MaaT Pharma, a clinical-stage biotechnology company focused on developing Microbiome Ecosystem Therapies in oncology, today announced that the Data Safety and Monitoring Board (DSMB) recommended to proceed to the fourth cohort of the dose-finding Phase 1b CIMON clinical trial, without modifications. The DSMB is an independent committee monitoring the progress of the company’s clinical trial and is reviewing safety, tolerability and data quality while the trial is ongoing.
“We are very pleased that the third of five cohorts in this important study with MaaT033 has successfully been completed without any safety signals reported.

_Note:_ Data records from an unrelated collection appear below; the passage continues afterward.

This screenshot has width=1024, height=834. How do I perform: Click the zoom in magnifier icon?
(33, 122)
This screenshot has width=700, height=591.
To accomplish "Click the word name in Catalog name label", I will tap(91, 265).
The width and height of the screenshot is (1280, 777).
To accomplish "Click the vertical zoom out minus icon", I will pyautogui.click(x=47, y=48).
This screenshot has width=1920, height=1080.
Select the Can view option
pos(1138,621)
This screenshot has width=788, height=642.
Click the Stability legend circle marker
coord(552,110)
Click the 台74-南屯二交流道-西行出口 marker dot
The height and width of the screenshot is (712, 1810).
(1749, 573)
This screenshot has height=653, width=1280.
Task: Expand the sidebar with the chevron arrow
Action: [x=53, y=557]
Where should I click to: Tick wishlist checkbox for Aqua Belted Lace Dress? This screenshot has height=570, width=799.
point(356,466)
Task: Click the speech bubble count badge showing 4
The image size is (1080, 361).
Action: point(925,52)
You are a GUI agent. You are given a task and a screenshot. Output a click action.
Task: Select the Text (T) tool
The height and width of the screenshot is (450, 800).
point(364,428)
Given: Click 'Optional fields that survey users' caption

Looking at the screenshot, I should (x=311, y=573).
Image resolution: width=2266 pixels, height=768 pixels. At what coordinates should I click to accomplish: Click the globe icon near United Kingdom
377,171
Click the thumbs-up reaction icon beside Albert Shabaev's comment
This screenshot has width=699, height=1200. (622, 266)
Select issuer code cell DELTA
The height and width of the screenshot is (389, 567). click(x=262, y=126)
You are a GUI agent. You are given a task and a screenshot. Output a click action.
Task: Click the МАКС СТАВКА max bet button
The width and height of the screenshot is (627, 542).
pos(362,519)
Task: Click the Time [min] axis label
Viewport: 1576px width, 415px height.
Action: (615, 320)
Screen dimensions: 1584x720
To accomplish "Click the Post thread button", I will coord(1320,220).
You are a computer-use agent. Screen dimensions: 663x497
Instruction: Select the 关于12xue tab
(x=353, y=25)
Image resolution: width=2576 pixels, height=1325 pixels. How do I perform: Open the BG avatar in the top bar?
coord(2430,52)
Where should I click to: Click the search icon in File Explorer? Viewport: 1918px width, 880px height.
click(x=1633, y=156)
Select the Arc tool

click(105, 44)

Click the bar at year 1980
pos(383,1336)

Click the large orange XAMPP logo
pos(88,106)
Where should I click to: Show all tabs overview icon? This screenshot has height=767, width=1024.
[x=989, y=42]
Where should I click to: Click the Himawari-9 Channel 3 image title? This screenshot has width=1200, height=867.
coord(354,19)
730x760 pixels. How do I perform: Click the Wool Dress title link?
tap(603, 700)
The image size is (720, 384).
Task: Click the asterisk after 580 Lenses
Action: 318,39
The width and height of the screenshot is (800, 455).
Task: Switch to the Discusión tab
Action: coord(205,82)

This is a very meaningful step towards determining the target dose of this oral capsule product candidate, and we expect to initiate a pivotal Phase 3 study next year,”
commented John Weinberg, MD, Chief Medical Officer at MaaT Pharma.
The CIMON trial (NCT04150393) is enrolling a total of 27 patients at 6 sites across France. It is an open-label Phase 1b study to investigate the maximum tolerated dose of MaaT033, over 7 or 14 days of therapy, that supports optimal gut microbiome colonization in patients with acute myeloid leukemia (AML) or high-risk myelodysplastic syndrome who have undergone intensive chemotherapy.
The CIMON Phase 1b trial is expected to be completed at the end of 2021.
MaaT033 is an oral, full-ecosystem, off-the-shelf, standardized, pooled-donor, high-richness microbiome biotherapeutic. It is manufactured at MaaT Pharma’s centralized European cGMP production facility. MaaT033 is designed to restore the gut ecosystem to full functionality to improve clinical outcomes as well as to control adverse events related to conventional treatments for liquid tumors. The capsule formulation facilitates administration while maintaining the high and consistent richness and diversity of microbial species, including anti-inflammatory “Butycore” species, which characterize MaaT Pharma’s Microbiome Ecosystem Therapies.